You’re no worse off than almost everyone else who is now in DC.

Absolutely right, as far as the fundamental problem of getting paid a pension from a pot, we’re all in the same boat (and all need the same lifeboat.

Even if you self-invest in your SIPP, then I hope you’ll accept your choices can give good returns and bad returns.

Of course I’m with you , Dave C! I think you mean by “self-invest”, by-pass fund management and manage your assets directly. Of course this leads to a range of returns depending on how well you choose and transact.

If they’ve been mis-sold then that’s a problem. But what does that have to do with SIPPs?

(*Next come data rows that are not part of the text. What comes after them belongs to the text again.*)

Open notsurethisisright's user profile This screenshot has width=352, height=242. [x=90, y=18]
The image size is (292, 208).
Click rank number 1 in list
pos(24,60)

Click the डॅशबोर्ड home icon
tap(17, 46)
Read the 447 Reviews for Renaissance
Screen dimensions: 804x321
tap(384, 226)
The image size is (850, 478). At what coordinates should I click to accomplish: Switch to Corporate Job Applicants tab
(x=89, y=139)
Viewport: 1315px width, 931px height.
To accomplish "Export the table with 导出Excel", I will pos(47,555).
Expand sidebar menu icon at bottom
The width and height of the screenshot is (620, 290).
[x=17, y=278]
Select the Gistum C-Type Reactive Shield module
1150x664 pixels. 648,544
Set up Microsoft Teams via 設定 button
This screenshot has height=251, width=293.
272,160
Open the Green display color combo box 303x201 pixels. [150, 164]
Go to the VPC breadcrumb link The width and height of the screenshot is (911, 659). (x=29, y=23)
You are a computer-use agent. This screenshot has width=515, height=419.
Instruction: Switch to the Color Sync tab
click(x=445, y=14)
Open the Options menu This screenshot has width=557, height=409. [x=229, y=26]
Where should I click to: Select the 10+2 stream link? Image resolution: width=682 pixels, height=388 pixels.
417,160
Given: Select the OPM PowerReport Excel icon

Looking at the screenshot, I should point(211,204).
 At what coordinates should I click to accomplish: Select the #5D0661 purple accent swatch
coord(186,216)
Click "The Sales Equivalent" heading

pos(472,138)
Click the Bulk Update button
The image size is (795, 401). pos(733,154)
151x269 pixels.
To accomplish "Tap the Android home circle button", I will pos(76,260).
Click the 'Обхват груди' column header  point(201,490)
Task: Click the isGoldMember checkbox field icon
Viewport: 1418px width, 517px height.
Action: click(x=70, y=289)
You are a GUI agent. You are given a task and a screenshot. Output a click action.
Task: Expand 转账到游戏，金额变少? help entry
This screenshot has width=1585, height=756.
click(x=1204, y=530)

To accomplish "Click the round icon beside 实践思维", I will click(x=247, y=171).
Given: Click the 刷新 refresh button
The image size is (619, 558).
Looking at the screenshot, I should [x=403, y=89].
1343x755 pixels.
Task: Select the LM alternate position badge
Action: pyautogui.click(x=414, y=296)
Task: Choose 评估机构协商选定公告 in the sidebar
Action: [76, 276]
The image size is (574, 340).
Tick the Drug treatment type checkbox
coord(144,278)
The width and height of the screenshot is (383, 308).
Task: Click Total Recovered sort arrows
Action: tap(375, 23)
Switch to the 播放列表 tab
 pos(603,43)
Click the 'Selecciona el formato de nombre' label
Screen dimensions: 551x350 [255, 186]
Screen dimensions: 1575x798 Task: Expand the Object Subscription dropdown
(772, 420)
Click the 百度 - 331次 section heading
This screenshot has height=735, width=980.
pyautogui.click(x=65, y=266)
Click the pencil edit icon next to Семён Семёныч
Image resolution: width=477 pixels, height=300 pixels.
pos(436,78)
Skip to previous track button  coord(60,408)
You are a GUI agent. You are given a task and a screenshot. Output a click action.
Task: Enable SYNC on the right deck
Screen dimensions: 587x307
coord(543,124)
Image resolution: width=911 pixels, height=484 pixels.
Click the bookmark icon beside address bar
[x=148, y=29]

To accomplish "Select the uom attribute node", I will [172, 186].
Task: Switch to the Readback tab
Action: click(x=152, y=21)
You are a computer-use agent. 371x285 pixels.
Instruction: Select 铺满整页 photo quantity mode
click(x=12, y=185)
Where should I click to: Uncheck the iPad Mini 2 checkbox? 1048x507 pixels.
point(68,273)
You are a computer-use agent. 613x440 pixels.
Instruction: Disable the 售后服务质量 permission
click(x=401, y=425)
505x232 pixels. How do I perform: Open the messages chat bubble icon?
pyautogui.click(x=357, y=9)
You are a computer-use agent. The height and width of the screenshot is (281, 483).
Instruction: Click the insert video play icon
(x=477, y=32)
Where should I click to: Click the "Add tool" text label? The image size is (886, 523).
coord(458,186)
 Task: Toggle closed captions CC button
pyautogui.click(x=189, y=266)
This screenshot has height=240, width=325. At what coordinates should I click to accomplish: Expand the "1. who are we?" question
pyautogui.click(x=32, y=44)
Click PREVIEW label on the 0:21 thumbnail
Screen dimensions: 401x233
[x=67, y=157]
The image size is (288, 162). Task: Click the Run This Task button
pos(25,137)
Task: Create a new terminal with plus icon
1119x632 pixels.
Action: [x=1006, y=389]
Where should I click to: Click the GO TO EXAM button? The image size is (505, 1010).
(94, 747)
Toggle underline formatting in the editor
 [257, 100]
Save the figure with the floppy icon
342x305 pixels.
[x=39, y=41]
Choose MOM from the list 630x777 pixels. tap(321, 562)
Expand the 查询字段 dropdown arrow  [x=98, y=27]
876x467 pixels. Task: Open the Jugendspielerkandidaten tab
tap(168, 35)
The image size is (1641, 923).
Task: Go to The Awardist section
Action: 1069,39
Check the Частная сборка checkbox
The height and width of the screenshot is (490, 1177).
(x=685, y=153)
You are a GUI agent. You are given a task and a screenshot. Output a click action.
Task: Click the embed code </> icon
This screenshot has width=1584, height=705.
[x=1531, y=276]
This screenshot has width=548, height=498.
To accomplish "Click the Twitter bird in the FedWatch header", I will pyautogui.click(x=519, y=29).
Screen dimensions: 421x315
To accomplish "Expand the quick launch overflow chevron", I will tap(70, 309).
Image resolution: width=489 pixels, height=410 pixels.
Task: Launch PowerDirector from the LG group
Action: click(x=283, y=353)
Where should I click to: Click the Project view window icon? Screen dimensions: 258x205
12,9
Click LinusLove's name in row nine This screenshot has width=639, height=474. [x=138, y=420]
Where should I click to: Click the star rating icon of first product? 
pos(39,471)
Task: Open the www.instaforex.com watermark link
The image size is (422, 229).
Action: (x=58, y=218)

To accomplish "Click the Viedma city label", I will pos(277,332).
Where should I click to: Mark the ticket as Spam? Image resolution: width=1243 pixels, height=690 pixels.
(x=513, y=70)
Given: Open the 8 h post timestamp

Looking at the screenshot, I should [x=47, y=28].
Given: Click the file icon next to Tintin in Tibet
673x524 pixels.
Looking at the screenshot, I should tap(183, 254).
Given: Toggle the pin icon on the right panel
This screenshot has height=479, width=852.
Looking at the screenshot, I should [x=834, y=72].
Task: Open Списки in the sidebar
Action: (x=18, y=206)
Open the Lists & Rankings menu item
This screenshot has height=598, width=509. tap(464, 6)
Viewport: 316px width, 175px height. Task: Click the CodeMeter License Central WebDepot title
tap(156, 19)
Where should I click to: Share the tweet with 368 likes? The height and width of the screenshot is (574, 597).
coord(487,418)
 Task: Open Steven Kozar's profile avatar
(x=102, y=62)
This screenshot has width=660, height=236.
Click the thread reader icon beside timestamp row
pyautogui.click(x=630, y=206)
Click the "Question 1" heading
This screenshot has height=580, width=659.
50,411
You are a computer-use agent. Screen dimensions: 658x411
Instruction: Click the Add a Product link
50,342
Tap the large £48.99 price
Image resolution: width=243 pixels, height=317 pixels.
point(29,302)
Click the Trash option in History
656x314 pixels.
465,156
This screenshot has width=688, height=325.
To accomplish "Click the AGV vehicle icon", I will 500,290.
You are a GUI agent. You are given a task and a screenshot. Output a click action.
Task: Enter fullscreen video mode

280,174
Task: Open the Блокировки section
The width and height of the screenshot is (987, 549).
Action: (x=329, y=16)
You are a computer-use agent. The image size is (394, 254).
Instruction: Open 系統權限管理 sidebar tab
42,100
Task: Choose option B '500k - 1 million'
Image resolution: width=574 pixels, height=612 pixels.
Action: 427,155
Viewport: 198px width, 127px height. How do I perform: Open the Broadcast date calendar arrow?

SIPPs just happen to be – for the most part, independent of the workplace “non-workplace pensions” as the FCA clumsily call them. SIPPs aren’t generally to blame for the problems a lot of people have with having money invested in the markets. The problem I’m talking about, Dave C, is not market risk but the insurance risk of money running out before we do!

The miss-selling problem (e.g. people not realising they are investing in a SIPP is not really a problem. Generally people differentiate between savings and investments, investments go down as well as up, savings go up (but too slowly to keep place with inflation). See Video on this blog

CDC sounds too good to be true. If pensions can’t work as DB promises, or individual DC pots, how does bundling DC into combined pots make them work?

Let’s forget about CDC – it’s confusing the issue. What I’m talking about is a lifeboat fund for people who want greater certainty than they get from drawing money down from their pot, without the costs of buying an annuity which result in poor rates of income. Pensions can and do work as DB promises. The State Pension provides a defined benefit as do public sector pensions, millions of people in the UK are enjoying DB pensions guaranteed  by employers in the private sector. DB works around the world because it provides a pension – a lifetime income!

Shuffling and rearranging deckchairs to increase seating capacity? There are only so many chairs! And using more chairs up for regulatory and policy bottoms is likely to just take away more seats, than provide more,

Dave C, you’re better than this. The reason I have written all these blogs is not to give jobs to regulators and policy holders. It is to return people to a former state where, when you were offered a pension , you got a pension. The £80bn wealth transfer from DB pensions to SIPPs that occurred between 2016 and 2021 has given people pension pots they had no idea they could have had – “unimaginable wealth”. But these pots are not what is needed to pay a replacement income after a steel worker or postal worker stops working. What they need is a wage for life, paid to them as a pension.

So forgive me if I am a little testy with you Dave C, but it really is time that we started taking this problem a little bit more seriously.

Now where’s the aspirin to be found?